胃や大腸の「がん」は、それらの粘膜がさまざまな理由により「がん化」することで発生します。
ところが小腸の粘膜は新陳代謝が早いため、胃や大腸のような「がん」は出来にくいとされています。
そのため、小腸に発生する腫瘍はそれ以外の特殊なものが多く、消化管に発生する悪性腫瘍のわずか5%程度とされています。

最近になり小腸内視鏡と呼ばれる小腸まで観察できる内視鏡が発明されたことで、さまざまな新しい腫瘍が発見されるようになりました。
これからの研究がまたれる分野の一つです。

 
小腸の悪性腫瘍の早期では無症状のことが多いですが、腫瘍からの出血に伴う貧血や下血、腹痛を呈することがあります。

 
小腸に発生する可能性の高い悪性腫瘍は、頻度の高い順に以下の3つになります。

悪性リンパ腫は全身のリンパ節を中心として発生する血液のがんですが、まれにリンパ節以外の臓器にも発生します。
その一つが小腸悪性リンパ腫です。

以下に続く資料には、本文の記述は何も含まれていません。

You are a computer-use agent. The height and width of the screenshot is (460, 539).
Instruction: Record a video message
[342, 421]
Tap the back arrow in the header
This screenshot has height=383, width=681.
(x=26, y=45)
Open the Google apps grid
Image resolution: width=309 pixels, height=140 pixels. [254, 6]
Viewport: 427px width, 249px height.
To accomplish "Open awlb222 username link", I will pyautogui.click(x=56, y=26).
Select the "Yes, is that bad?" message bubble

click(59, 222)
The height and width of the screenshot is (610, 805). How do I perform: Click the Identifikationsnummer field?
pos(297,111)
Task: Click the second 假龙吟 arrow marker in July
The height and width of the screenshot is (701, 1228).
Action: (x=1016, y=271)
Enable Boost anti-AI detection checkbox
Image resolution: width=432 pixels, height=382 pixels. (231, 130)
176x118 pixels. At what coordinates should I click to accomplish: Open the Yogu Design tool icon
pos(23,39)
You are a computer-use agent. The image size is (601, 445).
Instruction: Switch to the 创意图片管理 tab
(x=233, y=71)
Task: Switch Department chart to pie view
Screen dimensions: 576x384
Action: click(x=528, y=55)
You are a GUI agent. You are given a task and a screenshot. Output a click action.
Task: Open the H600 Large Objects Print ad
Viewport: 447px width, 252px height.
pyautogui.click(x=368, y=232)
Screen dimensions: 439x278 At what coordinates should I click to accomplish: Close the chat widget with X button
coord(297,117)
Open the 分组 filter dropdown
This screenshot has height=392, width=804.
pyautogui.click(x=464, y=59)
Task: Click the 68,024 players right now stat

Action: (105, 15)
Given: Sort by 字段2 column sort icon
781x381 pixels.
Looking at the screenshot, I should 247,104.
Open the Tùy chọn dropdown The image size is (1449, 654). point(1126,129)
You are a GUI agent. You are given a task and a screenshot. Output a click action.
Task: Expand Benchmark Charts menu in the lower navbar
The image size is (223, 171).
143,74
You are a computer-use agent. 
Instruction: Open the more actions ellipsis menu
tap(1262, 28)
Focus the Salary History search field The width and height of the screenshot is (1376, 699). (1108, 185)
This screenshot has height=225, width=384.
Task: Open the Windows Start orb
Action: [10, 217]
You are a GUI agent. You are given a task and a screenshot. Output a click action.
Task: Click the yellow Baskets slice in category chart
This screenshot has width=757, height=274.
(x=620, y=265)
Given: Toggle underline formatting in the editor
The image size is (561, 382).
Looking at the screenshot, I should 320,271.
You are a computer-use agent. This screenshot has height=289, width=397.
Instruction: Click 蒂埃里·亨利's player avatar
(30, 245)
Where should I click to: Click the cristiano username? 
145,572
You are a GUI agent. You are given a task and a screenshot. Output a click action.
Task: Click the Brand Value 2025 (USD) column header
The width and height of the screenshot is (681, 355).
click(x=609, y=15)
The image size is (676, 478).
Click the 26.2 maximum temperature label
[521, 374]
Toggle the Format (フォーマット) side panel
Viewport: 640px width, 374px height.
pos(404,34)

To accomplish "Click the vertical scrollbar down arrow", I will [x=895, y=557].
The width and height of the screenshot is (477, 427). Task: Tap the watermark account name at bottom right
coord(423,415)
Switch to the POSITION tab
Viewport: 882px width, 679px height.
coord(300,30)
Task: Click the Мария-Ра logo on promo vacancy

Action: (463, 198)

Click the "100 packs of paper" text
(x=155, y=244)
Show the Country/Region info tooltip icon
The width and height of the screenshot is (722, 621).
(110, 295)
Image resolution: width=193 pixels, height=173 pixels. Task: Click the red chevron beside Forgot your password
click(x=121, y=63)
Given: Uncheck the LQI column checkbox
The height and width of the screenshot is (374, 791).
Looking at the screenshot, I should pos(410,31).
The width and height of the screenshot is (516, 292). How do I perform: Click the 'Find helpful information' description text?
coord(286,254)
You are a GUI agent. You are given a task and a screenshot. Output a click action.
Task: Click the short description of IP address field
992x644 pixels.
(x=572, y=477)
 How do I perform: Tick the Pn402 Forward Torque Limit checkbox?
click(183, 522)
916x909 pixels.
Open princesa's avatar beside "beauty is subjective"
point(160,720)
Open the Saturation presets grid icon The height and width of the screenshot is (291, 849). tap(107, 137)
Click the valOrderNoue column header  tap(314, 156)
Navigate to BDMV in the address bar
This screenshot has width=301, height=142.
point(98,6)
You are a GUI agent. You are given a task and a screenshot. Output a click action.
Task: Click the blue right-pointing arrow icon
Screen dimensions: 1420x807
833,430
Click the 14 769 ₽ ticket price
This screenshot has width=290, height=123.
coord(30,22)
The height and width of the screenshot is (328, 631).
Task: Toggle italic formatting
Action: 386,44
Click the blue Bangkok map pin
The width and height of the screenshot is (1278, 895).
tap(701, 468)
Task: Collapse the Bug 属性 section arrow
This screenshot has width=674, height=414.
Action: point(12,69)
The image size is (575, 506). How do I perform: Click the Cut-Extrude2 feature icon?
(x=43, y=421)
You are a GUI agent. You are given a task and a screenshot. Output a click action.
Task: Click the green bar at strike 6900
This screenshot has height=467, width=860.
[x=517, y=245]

小腸の中でも大腸に近い回腸と呼ばれる部位に出来やすく、男性に多い傾向にあります。

間葉系腫瘍は、消化管を形作る脂肪、筋肉、その他の組織が悪性腫瘍に変化したもので、非上皮性腫瘍とも呼ばれます。
いわゆる「がん」は粘膜(上皮)の細胞ががん化し発生するため上皮性腫瘍と呼ばれ、同じ悪性腫瘍ですが、その性質はまったく違うものになります。

この間葉系腫瘍には、脂肪組織から発生する脂肪肉腫や筋組織から発生する平滑筋肉腫など数多くの種類がありますが、腸の運動を調整するカハール細胞から発生した間葉系腫瘍を特に消化管間葉系腫瘍(Gastro Intestinas Stromal Tumor: GIST)と呼びます。
小腸に発生する間葉系腫瘍で最も頻度が高いものは、このGISTです。

小腸がんは、クローン病という腸に炎症を起こしてしまう病気に伴って発生することがほとんどです。

 
小腸の腫瘍が悪化すると、腫瘍から出血し始めるだけでなく、その腫瘍が原因で腸重積と呼ばれる腸同士が互いにはまり込んでしまう状態を起こします。
また、腫瘍が大きくなると腸の内側が閉塞してしまうため、腸閉塞をきたすこともあります。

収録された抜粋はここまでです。